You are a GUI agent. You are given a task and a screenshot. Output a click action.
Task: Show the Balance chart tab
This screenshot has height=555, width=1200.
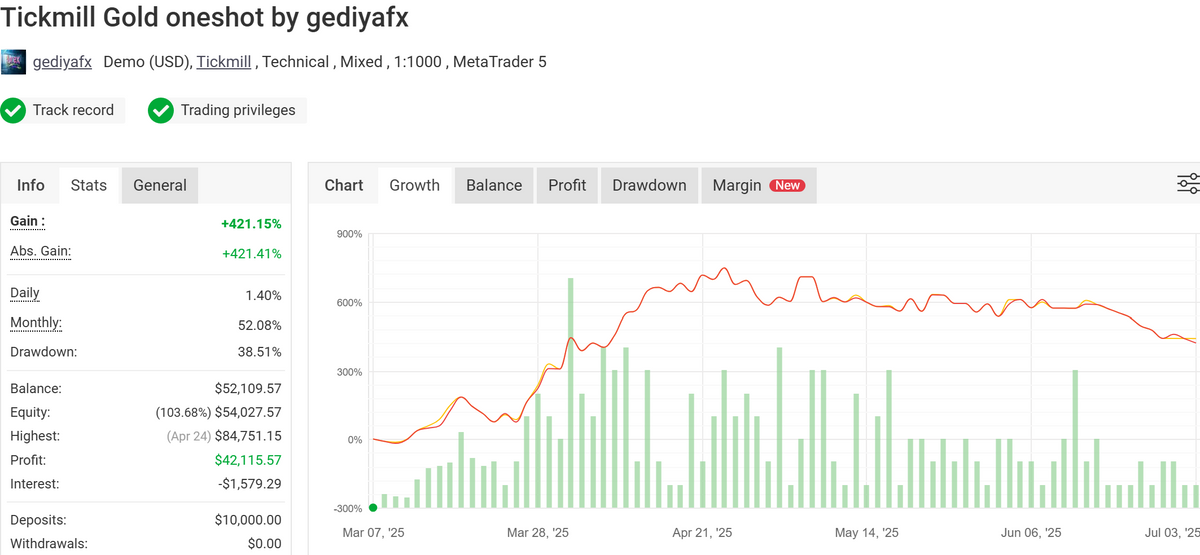click(494, 185)
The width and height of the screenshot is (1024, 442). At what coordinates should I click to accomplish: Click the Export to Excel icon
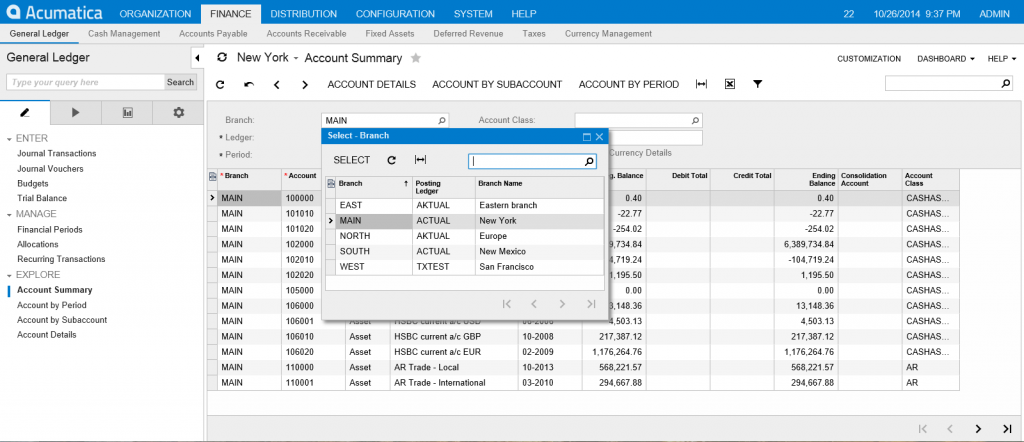coord(730,84)
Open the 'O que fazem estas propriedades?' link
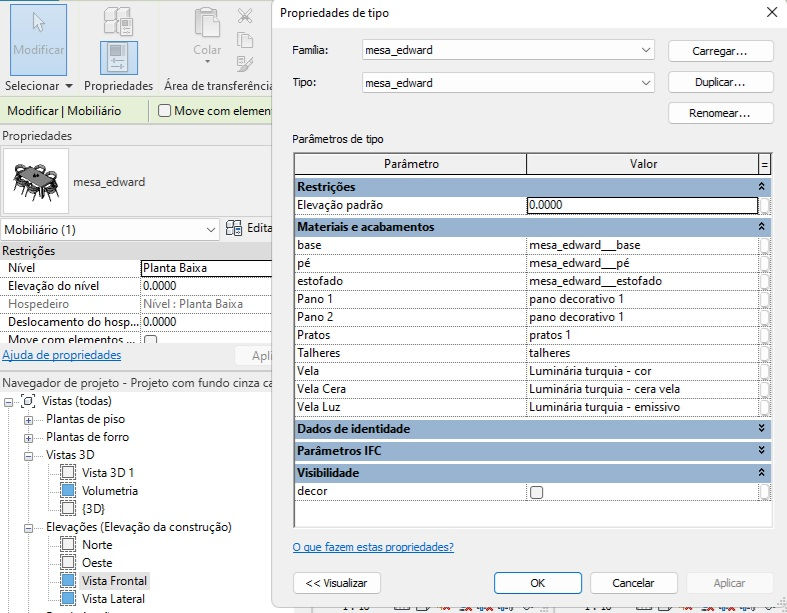The image size is (787, 613). click(373, 547)
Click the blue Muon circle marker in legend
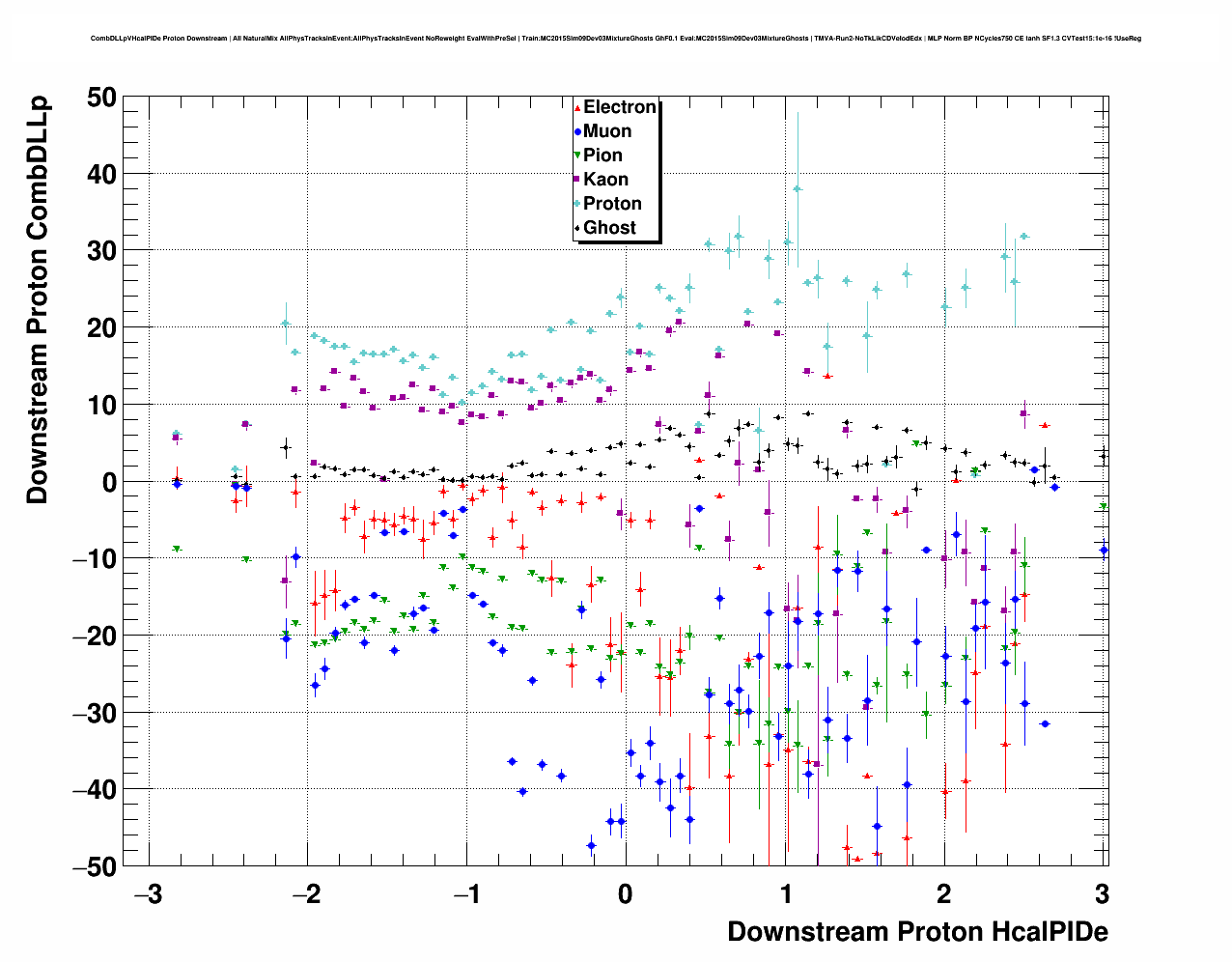The image size is (1232, 962). (577, 132)
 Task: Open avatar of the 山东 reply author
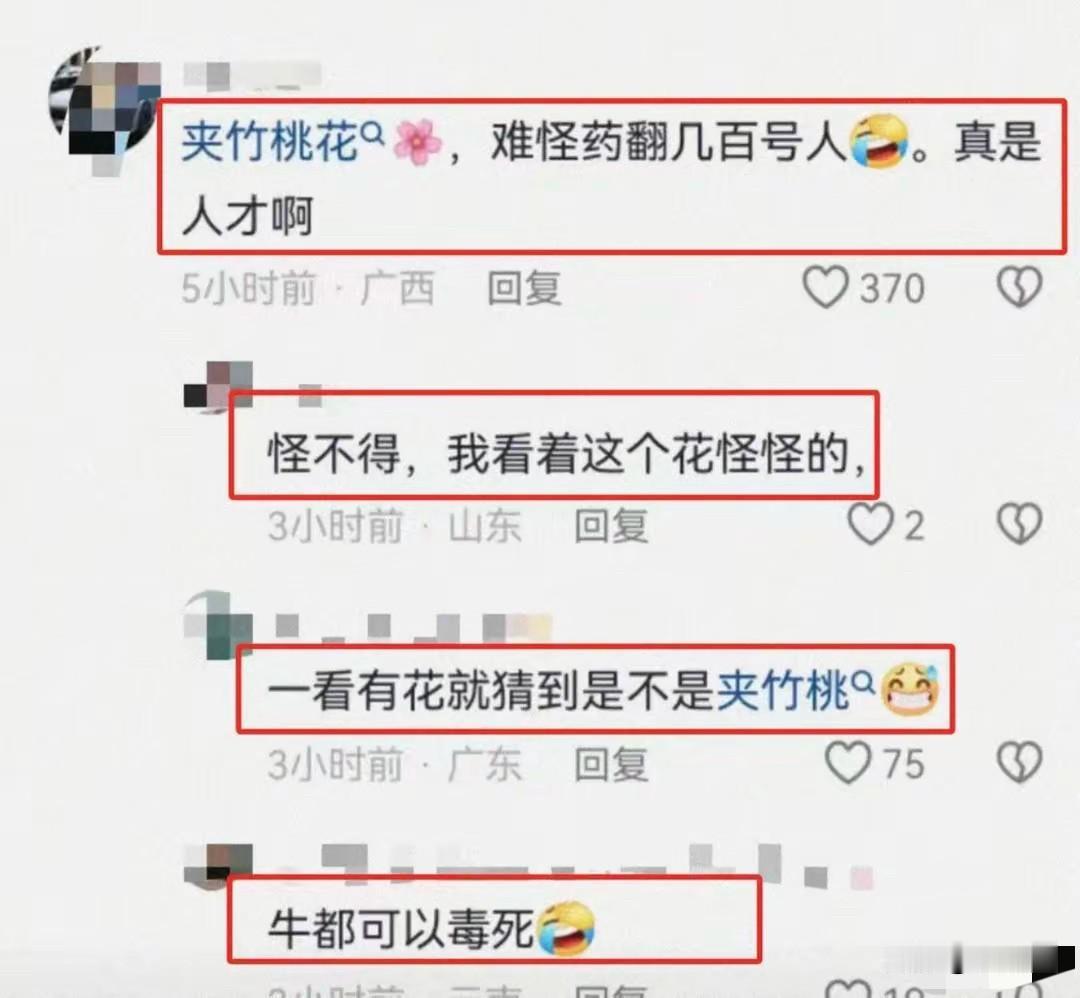point(218,386)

WHAT IS EXPECTED: Set down exactly, and only, the lines from the one containing "Click the blue Muon circle marker in legend" through the last line of the entries. Pictures do not belong in the copy.

TASK SOLUTION:
Click the blue Muon circle marker in legend
The image size is (1232, 962). (577, 132)
 Task: Open avatar of the 山东 reply author
point(218,386)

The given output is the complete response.